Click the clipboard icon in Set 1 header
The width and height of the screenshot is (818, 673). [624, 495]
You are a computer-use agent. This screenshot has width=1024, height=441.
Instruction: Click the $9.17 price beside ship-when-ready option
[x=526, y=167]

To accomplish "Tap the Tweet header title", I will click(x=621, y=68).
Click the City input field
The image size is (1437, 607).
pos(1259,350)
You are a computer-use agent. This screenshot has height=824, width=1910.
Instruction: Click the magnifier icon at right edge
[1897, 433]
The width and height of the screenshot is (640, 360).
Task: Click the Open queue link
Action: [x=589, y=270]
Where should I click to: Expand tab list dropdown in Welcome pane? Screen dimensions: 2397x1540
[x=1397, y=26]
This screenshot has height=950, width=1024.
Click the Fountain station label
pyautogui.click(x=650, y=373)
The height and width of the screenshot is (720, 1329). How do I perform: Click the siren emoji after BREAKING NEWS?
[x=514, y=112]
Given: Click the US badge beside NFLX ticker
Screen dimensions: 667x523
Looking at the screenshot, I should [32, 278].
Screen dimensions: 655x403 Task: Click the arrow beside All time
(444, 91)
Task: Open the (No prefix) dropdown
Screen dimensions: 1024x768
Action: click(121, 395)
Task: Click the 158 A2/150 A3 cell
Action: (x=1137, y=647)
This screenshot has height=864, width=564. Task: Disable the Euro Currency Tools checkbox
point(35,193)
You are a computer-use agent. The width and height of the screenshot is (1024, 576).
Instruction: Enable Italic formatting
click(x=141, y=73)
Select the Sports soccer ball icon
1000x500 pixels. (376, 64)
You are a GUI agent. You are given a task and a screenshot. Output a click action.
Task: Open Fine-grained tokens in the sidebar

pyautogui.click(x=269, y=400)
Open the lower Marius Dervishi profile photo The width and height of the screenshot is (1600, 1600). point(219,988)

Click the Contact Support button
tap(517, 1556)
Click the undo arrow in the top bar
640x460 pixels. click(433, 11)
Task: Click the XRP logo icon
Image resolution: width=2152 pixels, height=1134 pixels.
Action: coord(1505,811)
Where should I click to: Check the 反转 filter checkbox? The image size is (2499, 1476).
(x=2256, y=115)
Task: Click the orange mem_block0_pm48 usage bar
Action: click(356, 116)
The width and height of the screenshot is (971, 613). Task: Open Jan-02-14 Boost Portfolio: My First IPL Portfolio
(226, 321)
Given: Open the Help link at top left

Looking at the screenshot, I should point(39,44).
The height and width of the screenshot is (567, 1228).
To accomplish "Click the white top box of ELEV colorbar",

***

Objective
Can you transcribe each of the items above line for line, with no changes?

In response
Click the clipboard icon in Set 1 header
The width and height of the screenshot is (818, 673). [624, 495]
You are a computer-use agent. This screenshot has width=1024, height=441.
Instruction: Click the $9.17 price beside ship-when-ready option
[x=526, y=167]

To accomplish "Tap the Tweet header title", I will click(x=621, y=68).
Click the City input field
The image size is (1437, 607).
pos(1259,350)
You are a computer-use agent. This screenshot has height=824, width=1910.
Instruction: Click the magnifier icon at right edge
[1897, 433]
The width and height of the screenshot is (640, 360).
Task: Click the Open queue link
Action: [x=589, y=270]
Where should I click to: Expand tab list dropdown in Welcome pane? Screen dimensions: 2397x1540
[x=1397, y=26]
This screenshot has height=950, width=1024.
Click the Fountain station label
pyautogui.click(x=650, y=373)
The height and width of the screenshot is (720, 1329). How do I perform: Click the siren emoji after BREAKING NEWS?
[x=514, y=112]
Given: Click the US badge beside NFLX ticker
Screen dimensions: 667x523
Looking at the screenshot, I should [32, 278].
Screen dimensions: 655x403 Task: Click the arrow beside All time
(444, 91)
Task: Open the (No prefix) dropdown
Screen dimensions: 1024x768
Action: click(121, 395)
Task: Click the 158 A2/150 A3 cell
Action: (x=1137, y=647)
This screenshot has height=864, width=564. Task: Disable the Euro Currency Tools checkbox
point(35,193)
You are a computer-use agent. The width and height of the screenshot is (1024, 576).
Instruction: Enable Italic formatting
click(x=141, y=73)
Select the Sports soccer ball icon
1000x500 pixels. (376, 64)
You are a GUI agent. You are given a task and a screenshot. Output a click action.
Task: Open Fine-grained tokens in the sidebar

pyautogui.click(x=269, y=400)
Open the lower Marius Dervishi profile photo The width and height of the screenshot is (1600, 1600). point(219,988)

Click the Contact Support button
tap(517, 1556)
Click the undo arrow in the top bar
640x460 pixels. click(433, 11)
Task: Click the XRP logo icon
Image resolution: width=2152 pixels, height=1134 pixels.
Action: coord(1505,811)
Where should I click to: Check the 反转 filter checkbox? The image size is (2499, 1476).
(x=2256, y=115)
Task: Click the orange mem_block0_pm48 usage bar
Action: click(356, 116)
The width and height of the screenshot is (971, 613). Task: Open Jan-02-14 Boost Portfolio: My First IPL Portfolio
(226, 321)
Given: Open the Help link at top left

Looking at the screenshot, I should point(39,44).
The height and width of the screenshot is (567, 1228).
To accomplish "Click the white top box of ELEV colorbar",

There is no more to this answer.